Provided entries:

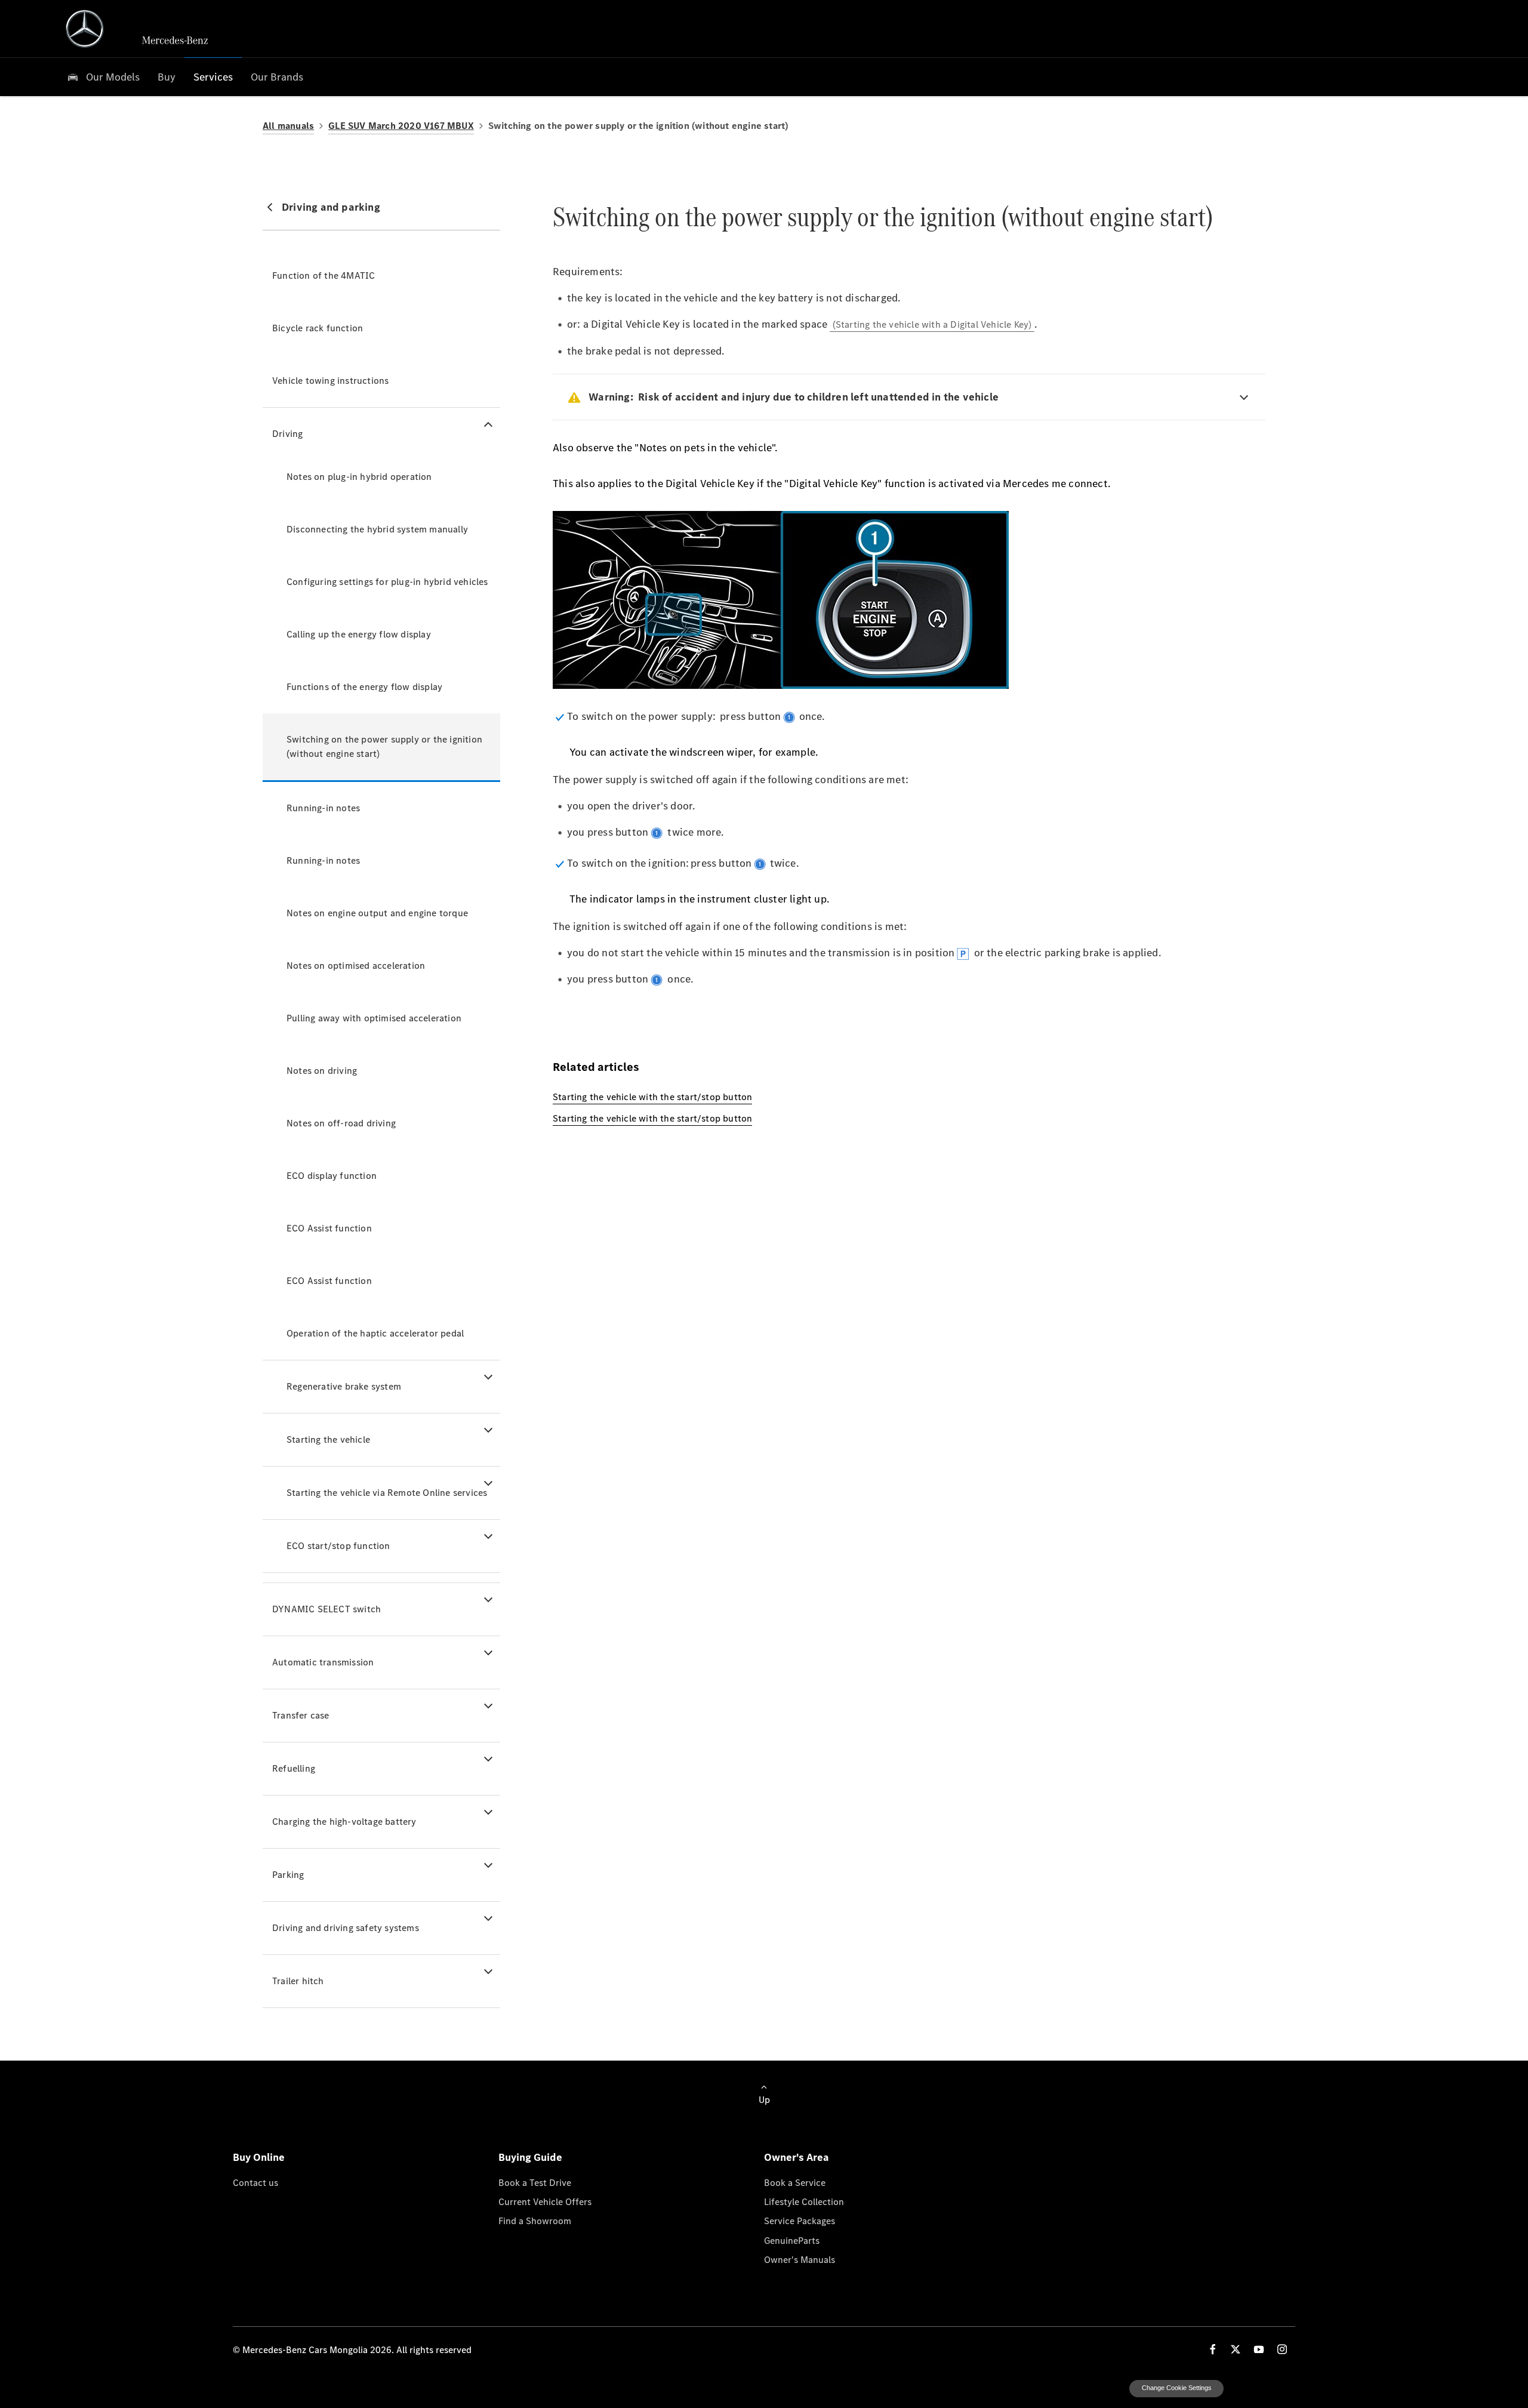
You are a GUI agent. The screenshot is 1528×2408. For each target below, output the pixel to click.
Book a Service (794, 2182)
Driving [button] (287, 433)
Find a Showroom (534, 2221)
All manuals (288, 125)
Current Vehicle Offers (545, 2201)
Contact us (255, 2182)
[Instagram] (1282, 2349)
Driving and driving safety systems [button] (345, 1928)
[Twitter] (1235, 2349)
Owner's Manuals (799, 2259)
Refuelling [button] (293, 1768)
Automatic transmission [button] (323, 1662)
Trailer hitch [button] (298, 1981)
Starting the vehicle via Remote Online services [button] (386, 1492)
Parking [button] (288, 1874)
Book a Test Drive (534, 2182)
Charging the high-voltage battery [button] (344, 1821)
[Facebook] (1213, 2349)
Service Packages (799, 2221)
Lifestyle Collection (804, 2201)
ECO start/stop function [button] (338, 1545)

Assignment: Could you output the lines above, exactly as written, from the one containing "Starting the vehicle" through the last, with both ends included and no others?

Response to the exercise:
Starting the vehicle via Remote Online services [button] (386, 1492)
Parking [button] (288, 1874)
Book a Test Drive (534, 2182)
Charging the high-voltage battery [button] (344, 1821)
[Facebook] (1213, 2349)
Service Packages (799, 2221)
Lifestyle Collection (804, 2201)
ECO start/stop function [button] (338, 1545)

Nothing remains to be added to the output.